Chief Minister Narendra Modi held the Home portfolio at that time.

Mr. Jhadaphia said it would be “wrong” if anyone claimed that the government had instructed the police to give the rioters a free hand for 24 hours during the “Gujarat bandh” on February 28, following the Godhra train carnage.

Mr. Jhadaphia's statement was recorded in an “in-camera” testimony before the G. T. Nanavati-Akshay Mehta judicial inquiry commission on November 19, 2010. Copies of the document, which was kept as classified by the commission for more than a year, were released on Monday to advocates on a demand from the lawyer for the Jan Sangharsh Manch, Mukul Sinha, who represents the riot victims.

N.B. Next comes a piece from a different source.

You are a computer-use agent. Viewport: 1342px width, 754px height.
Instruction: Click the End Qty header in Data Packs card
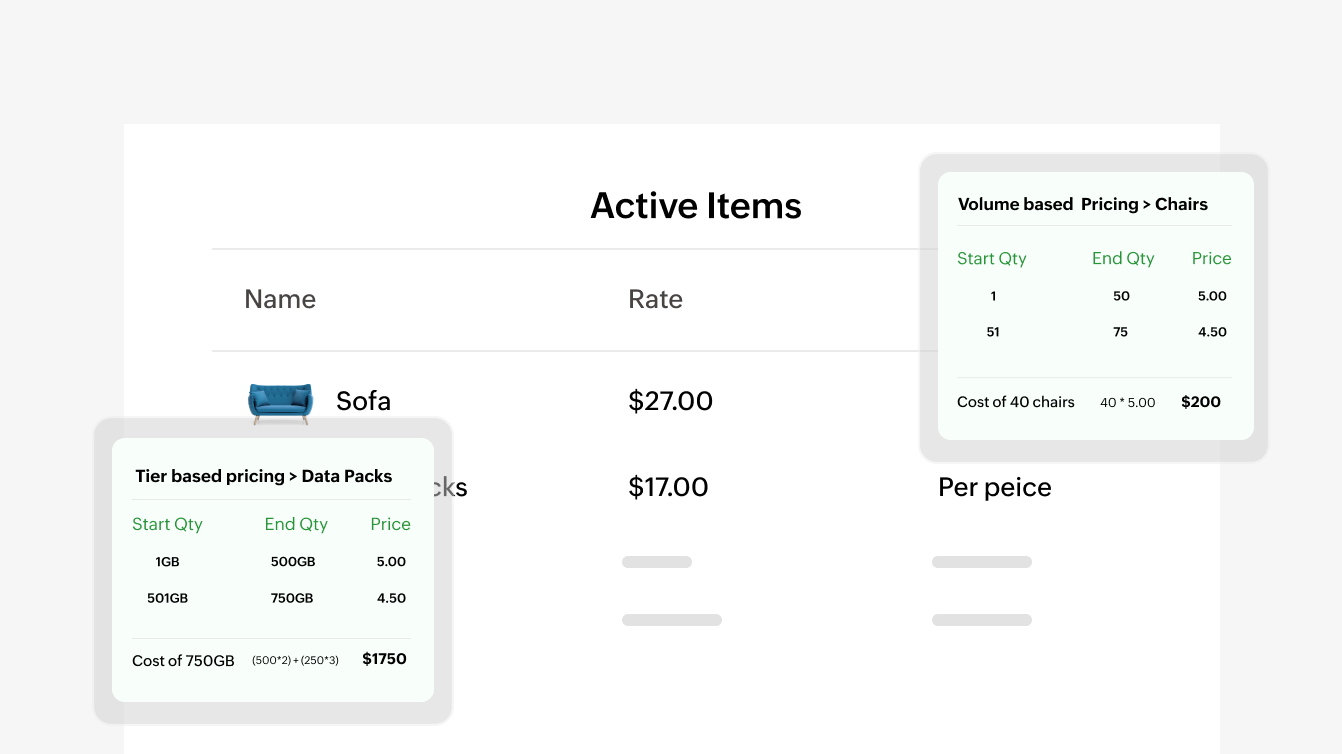[296, 524]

The critics of Mr. Modi had expected that Mr Jhadaphia, who has since developed serious differences with the Chief Minister and left the Bharatiya Janata Party just before the 2007 Assembly elections, would spill the beans on the State government's alleged lukewarm attitude to strictly handling the Hindu rioters.

Mr. Jhadaphia, however, had made no mention of the high-level meeting reportedly called by the Chief Minister on the night of February 27, 2002, at his residence in which he was alleged to have “instructed” top police officers to go soft on the Hindu rioters.

State cadre IPS officer Sanjiv Bhatt, who had claimed that he was “personally present” at the meeting as an officer of the then State intelligence bureau, in an affidavit before the Supreme Court claimed about Mr. Modi's “instructions.”

Another former State IPS officer, R. B. Shreekumar, who retired as the additional director general of police, had also claimed “knowledge” about such an instruction from the Chief Minister.

Mr. Jhadaphia claimed that on the day of the train carnage on February 27, he had left for Godhra at around 2 p.m. and was there till about 3 a.m. on February 28 before starting for Gandhinagar.

On his way back, he had taken a brief halt at his residence in Ahmedabad before reaching the State capital early onFebruary 28. His presence in Godhra showed that he could not be present at the meeting convened by Mr. Modi.